Exercise brief —
Within the data below, copy each line where the string "данных" is found.

(Stored data entries)
────────

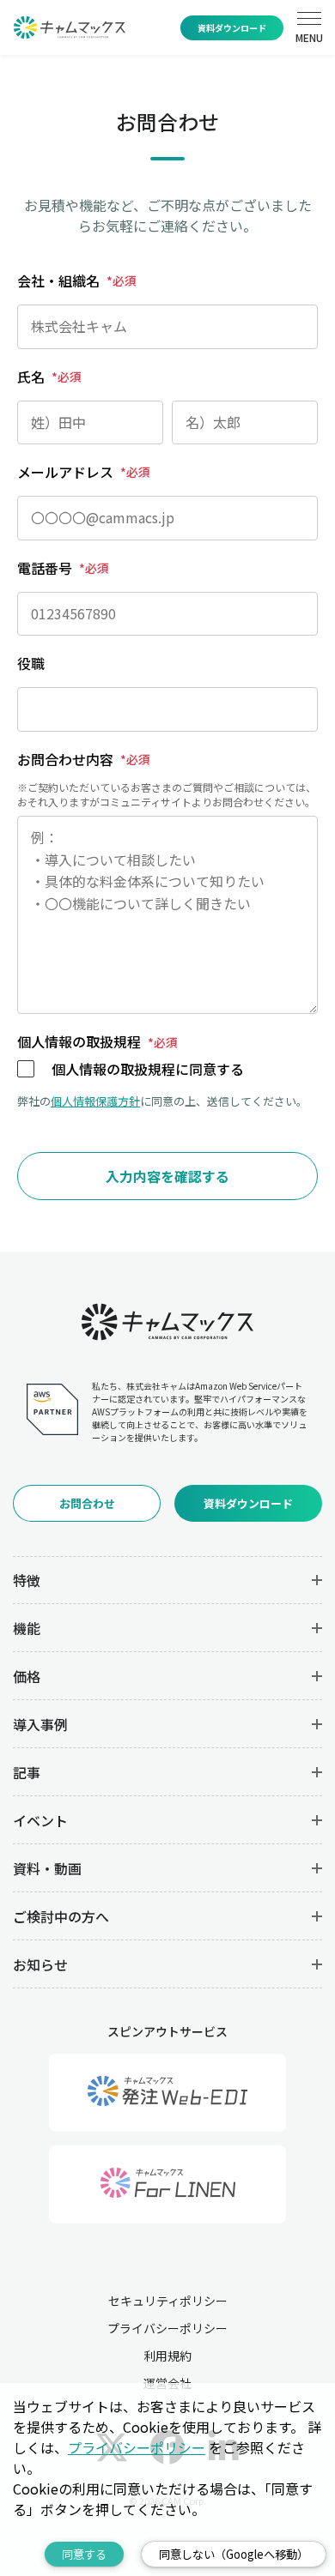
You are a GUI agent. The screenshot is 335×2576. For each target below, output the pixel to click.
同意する (84, 2554)
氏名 (49, 376)
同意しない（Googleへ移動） (233, 2554)
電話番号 (63, 568)
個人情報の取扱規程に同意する (148, 1069)
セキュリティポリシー (168, 2300)
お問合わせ (87, 1503)
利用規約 (167, 2355)
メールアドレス (83, 472)
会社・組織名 (77, 280)
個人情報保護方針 (95, 1101)
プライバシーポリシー (167, 2328)
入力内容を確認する (167, 1176)
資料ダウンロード (232, 27)
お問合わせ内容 (83, 759)
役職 (31, 663)
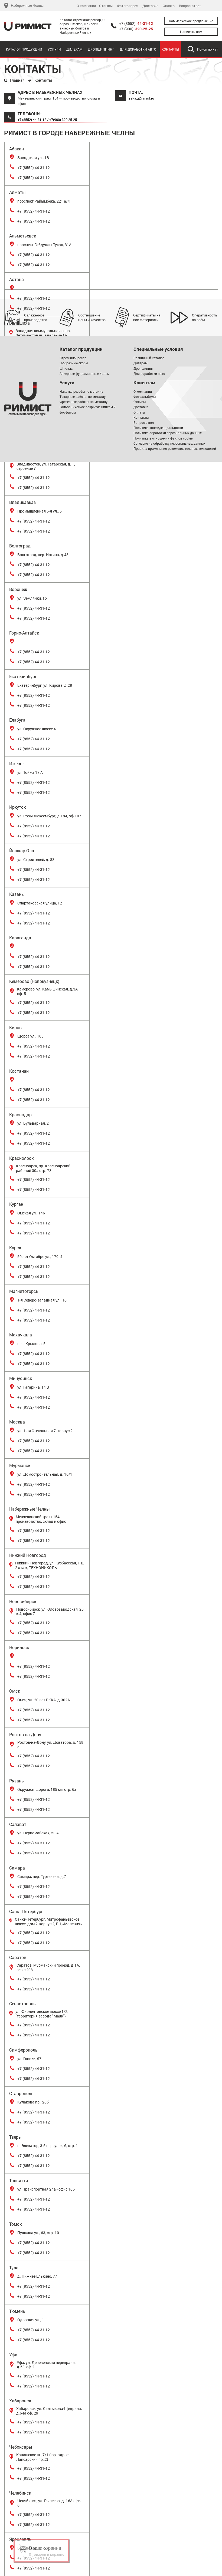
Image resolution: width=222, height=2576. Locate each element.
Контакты (170, 49)
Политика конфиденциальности (158, 427)
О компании (86, 6)
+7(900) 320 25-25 (63, 119)
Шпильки (67, 368)
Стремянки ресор (73, 358)
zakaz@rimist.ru (141, 98)
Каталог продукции (24, 49)
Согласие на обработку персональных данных (169, 443)
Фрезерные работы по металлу (83, 401)
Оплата (169, 6)
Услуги (54, 49)
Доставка (150, 6)
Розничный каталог (148, 358)
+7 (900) (136, 29)
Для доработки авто (138, 49)
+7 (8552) (136, 23)
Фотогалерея (127, 6)
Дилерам (74, 49)
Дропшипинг (143, 368)
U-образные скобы (74, 363)
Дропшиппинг (101, 49)
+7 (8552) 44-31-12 (32, 119)
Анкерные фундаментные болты (84, 373)
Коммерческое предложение (191, 21)
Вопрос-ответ (190, 6)
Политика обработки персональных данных (167, 433)
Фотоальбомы (144, 396)
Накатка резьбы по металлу (81, 391)
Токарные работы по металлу (83, 396)
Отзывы (106, 6)
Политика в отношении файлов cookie (162, 438)
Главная (17, 80)
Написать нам (191, 31)
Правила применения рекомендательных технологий (174, 448)
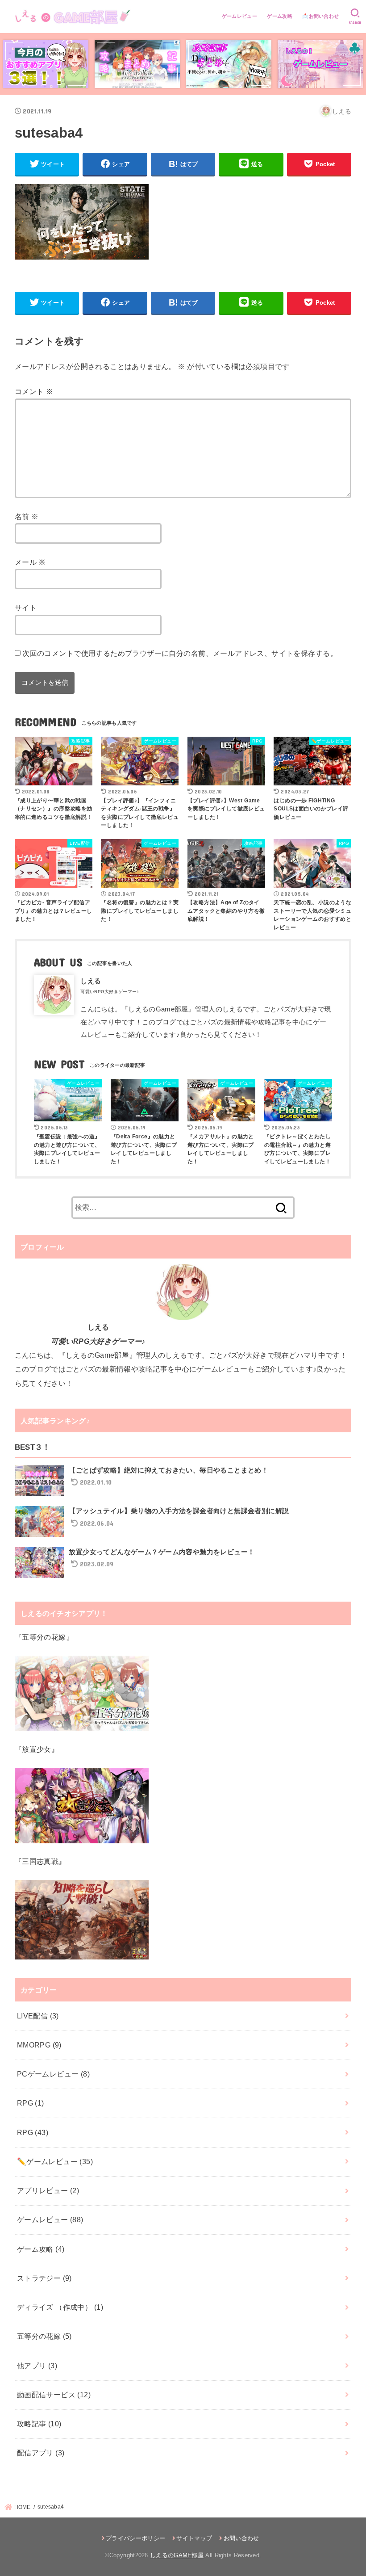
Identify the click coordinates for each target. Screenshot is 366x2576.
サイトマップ (194, 2538)
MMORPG (39, 2045)
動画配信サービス (54, 2395)
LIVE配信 (38, 2016)
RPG (30, 2103)
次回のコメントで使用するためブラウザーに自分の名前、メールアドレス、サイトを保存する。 (179, 653)
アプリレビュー (48, 2190)
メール (30, 562)
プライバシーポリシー (135, 2538)
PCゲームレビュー (53, 2074)
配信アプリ (41, 2453)
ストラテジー (44, 2278)
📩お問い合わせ (320, 16)
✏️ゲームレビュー (55, 2161)
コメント (34, 391)
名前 (27, 516)
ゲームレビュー (239, 16)
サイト (26, 608)
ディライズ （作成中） (60, 2307)
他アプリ (37, 2366)
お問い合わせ (241, 2538)
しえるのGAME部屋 (177, 2555)
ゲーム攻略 (279, 16)
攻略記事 (39, 2424)
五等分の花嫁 (44, 2336)
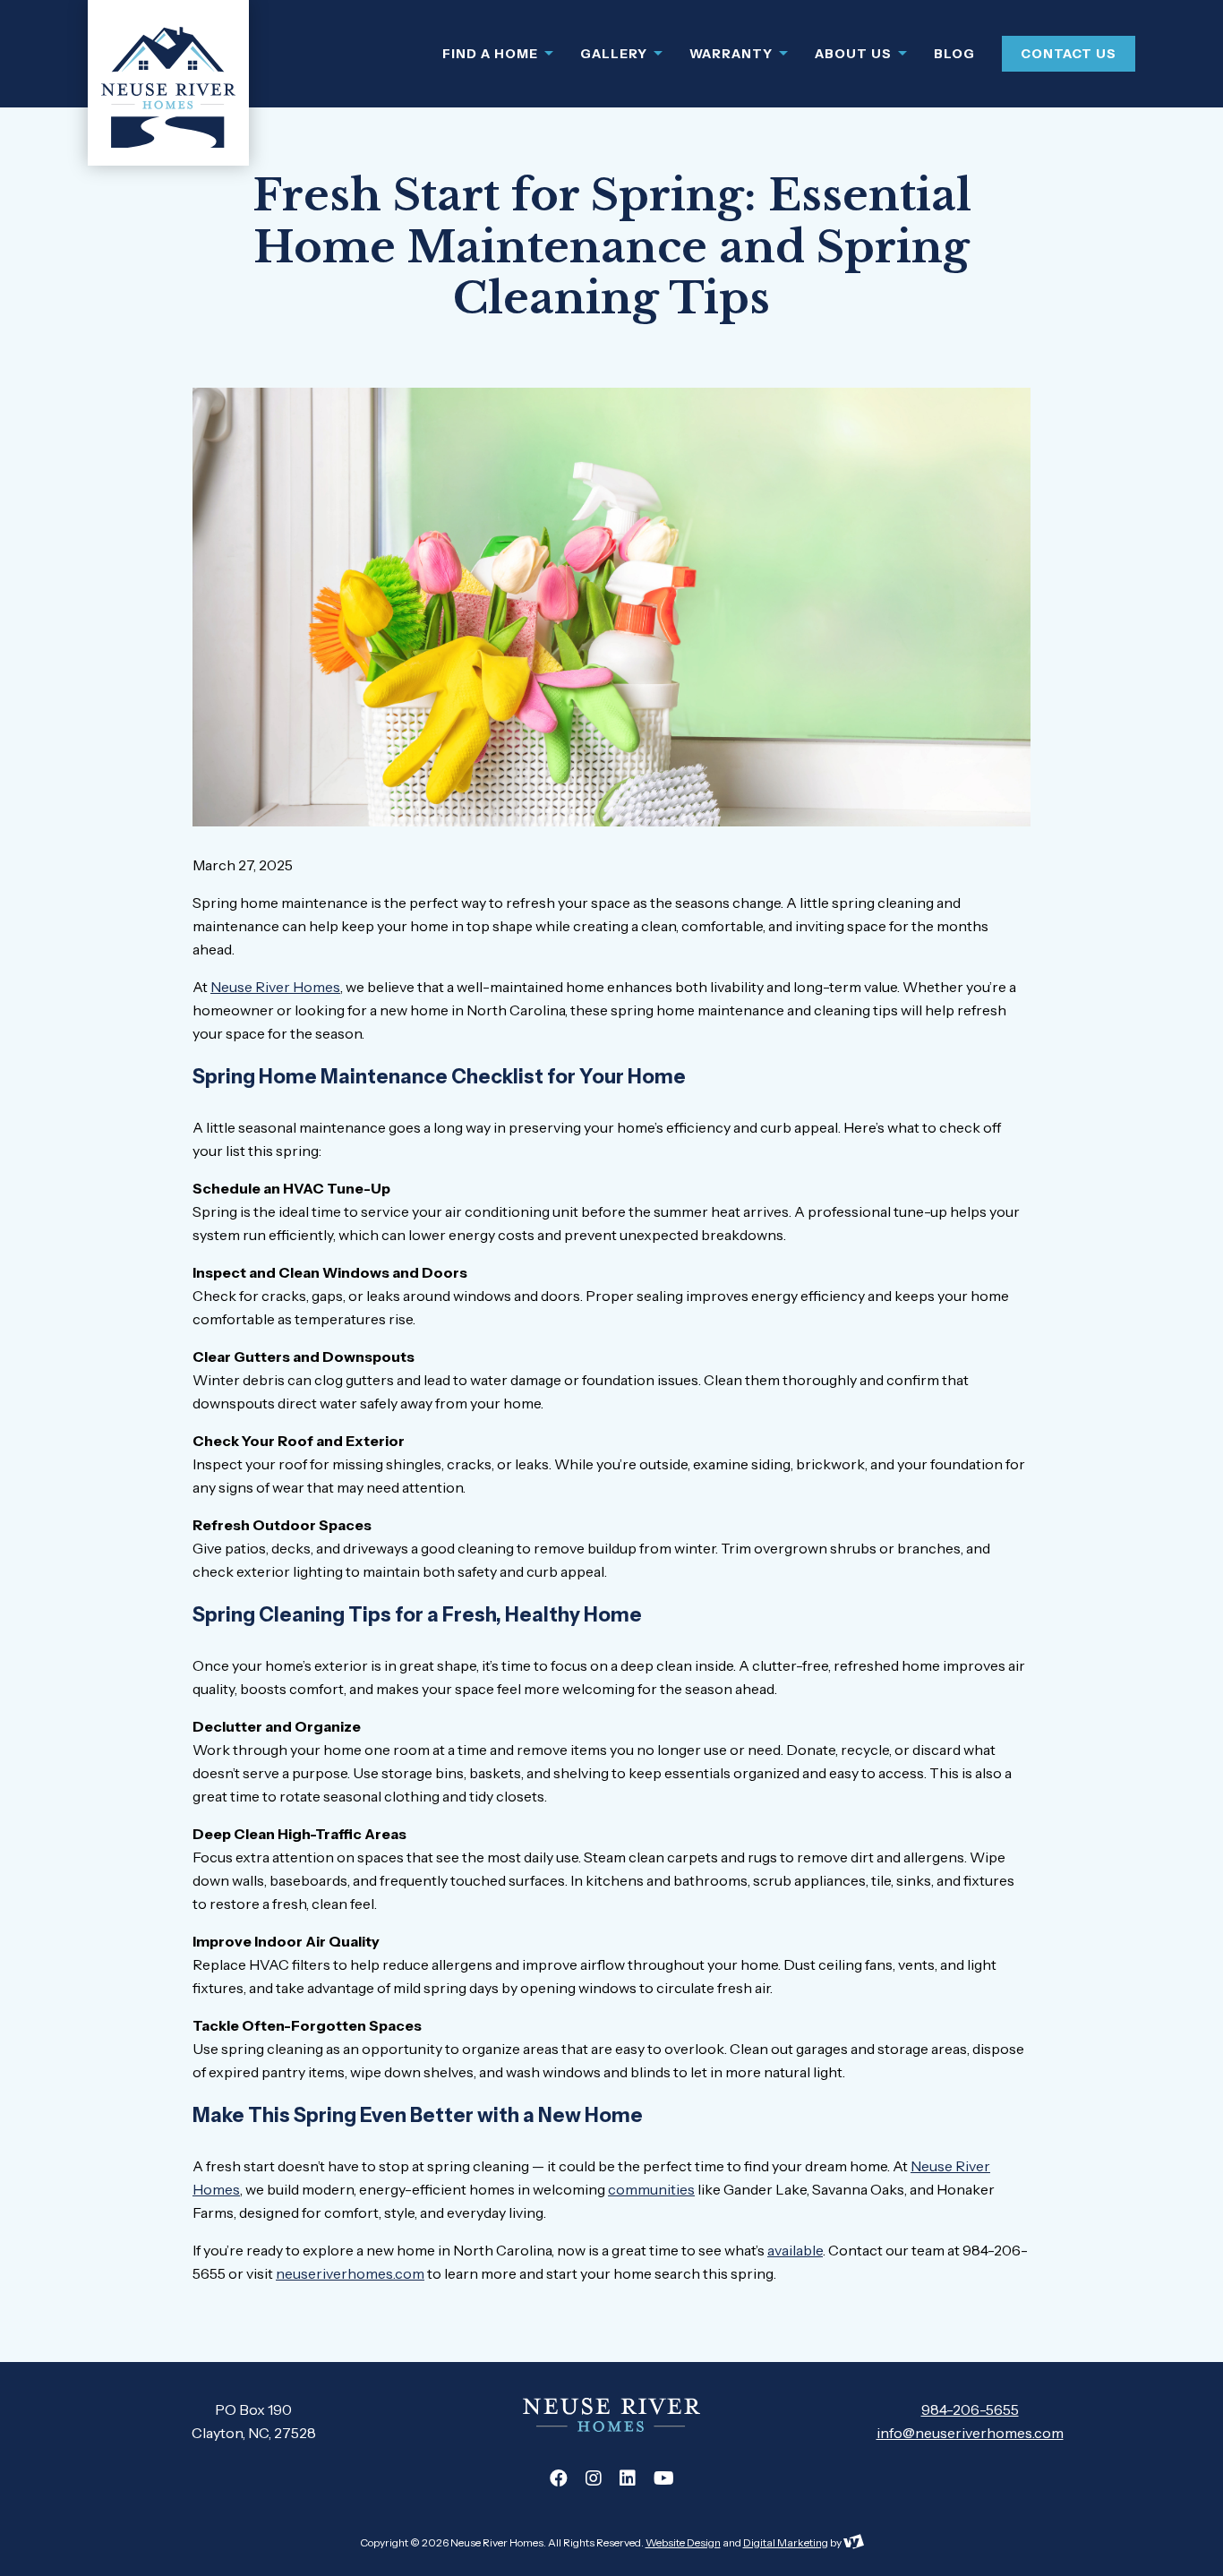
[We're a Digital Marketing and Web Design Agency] (853, 2542)
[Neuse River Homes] (168, 83)
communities (651, 2189)
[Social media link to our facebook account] (559, 2478)
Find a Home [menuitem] (492, 53)
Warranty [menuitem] (732, 53)
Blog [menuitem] (954, 53)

────────

Expected output —
Согласие на обработку персональных данных (169, 443)
Политика обработки персональных данных (167, 433)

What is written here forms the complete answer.